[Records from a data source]
########################################

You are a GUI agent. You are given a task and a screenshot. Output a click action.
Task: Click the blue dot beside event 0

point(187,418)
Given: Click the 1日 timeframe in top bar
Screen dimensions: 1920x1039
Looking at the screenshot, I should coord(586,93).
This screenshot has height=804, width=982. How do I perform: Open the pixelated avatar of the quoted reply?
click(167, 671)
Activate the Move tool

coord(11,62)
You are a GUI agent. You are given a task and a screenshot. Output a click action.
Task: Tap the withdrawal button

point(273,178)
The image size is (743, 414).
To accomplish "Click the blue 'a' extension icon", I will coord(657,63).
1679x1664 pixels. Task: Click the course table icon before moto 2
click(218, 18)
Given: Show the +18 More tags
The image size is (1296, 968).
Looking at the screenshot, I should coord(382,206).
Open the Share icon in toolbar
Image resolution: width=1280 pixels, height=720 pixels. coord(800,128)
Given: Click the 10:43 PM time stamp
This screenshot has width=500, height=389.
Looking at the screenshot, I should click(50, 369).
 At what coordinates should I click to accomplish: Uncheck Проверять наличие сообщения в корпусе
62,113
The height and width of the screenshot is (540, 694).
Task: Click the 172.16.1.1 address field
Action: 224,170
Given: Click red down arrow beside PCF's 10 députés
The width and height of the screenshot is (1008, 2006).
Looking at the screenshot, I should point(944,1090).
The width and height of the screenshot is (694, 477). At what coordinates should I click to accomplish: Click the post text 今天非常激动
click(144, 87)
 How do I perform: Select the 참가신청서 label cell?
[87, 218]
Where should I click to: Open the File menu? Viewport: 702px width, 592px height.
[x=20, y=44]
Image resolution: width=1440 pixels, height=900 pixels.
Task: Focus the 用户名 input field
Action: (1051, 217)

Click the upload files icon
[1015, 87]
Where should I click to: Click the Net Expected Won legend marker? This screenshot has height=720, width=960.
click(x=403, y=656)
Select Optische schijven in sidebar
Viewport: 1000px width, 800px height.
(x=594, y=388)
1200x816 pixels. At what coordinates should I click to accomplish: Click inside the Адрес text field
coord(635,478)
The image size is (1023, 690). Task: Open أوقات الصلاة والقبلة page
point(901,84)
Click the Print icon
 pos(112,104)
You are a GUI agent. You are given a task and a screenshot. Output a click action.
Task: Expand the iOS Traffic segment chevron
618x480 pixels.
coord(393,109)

########################################

Reproduce the data in full, exactly.

= Reply =
You are a GUI agent. You are given a task and a screenshot. Output a click action.
Task: Click the blue dot beside event 0

point(187,418)
Given: Click the 1日 timeframe in top bar
Screen dimensions: 1920x1039
Looking at the screenshot, I should coord(586,93).
This screenshot has height=804, width=982. How do I perform: Open the pixelated avatar of the quoted reply?
click(167, 671)
Activate the Move tool

coord(11,62)
You are a GUI agent. You are given a task and a screenshot. Output a click action.
Task: Tap the withdrawal button

point(273,178)
The image size is (743, 414).
To accomplish "Click the blue 'a' extension icon", I will coord(657,63).
1679x1664 pixels. Task: Click the course table icon before moto 2
click(218, 18)
Given: Show the +18 More tags
The image size is (1296, 968).
Looking at the screenshot, I should coord(382,206).
Open the Share icon in toolbar
Image resolution: width=1280 pixels, height=720 pixels. coord(800,128)
Given: Click the 10:43 PM time stamp
This screenshot has width=500, height=389.
Looking at the screenshot, I should click(50, 369).
 At what coordinates should I click to accomplish: Uncheck Проверять наличие сообщения в корпусе
62,113
The height and width of the screenshot is (540, 694).
Task: Click the 172.16.1.1 address field
Action: 224,170
Given: Click red down arrow beside PCF's 10 députés
The width and height of the screenshot is (1008, 2006).
Looking at the screenshot, I should point(944,1090).
The width and height of the screenshot is (694, 477). At what coordinates should I click to accomplish: Click the post text 今天非常激动
click(144, 87)
 How do I perform: Select the 참가신청서 label cell?
[87, 218]
Where should I click to: Open the File menu? Viewport: 702px width, 592px height.
[x=20, y=44]
Image resolution: width=1440 pixels, height=900 pixels.
Task: Focus the 用户名 input field
Action: (1051, 217)

Click the upload files icon
[1015, 87]
Where should I click to: Click the Net Expected Won legend marker? This screenshot has height=720, width=960.
click(x=403, y=656)
Select Optische schijven in sidebar
Viewport: 1000px width, 800px height.
(x=594, y=388)
1200x816 pixels. At what coordinates should I click to accomplish: Click inside the Адрес text field
coord(635,478)
The image size is (1023, 690). Task: Open أوقات الصلاة والقبلة page
point(901,84)
Click the Print icon
 pos(112,104)
You are a GUI agent. You are given a task and a screenshot. Output a click action.
Task: Expand the iOS Traffic segment chevron
618x480 pixels.
coord(393,109)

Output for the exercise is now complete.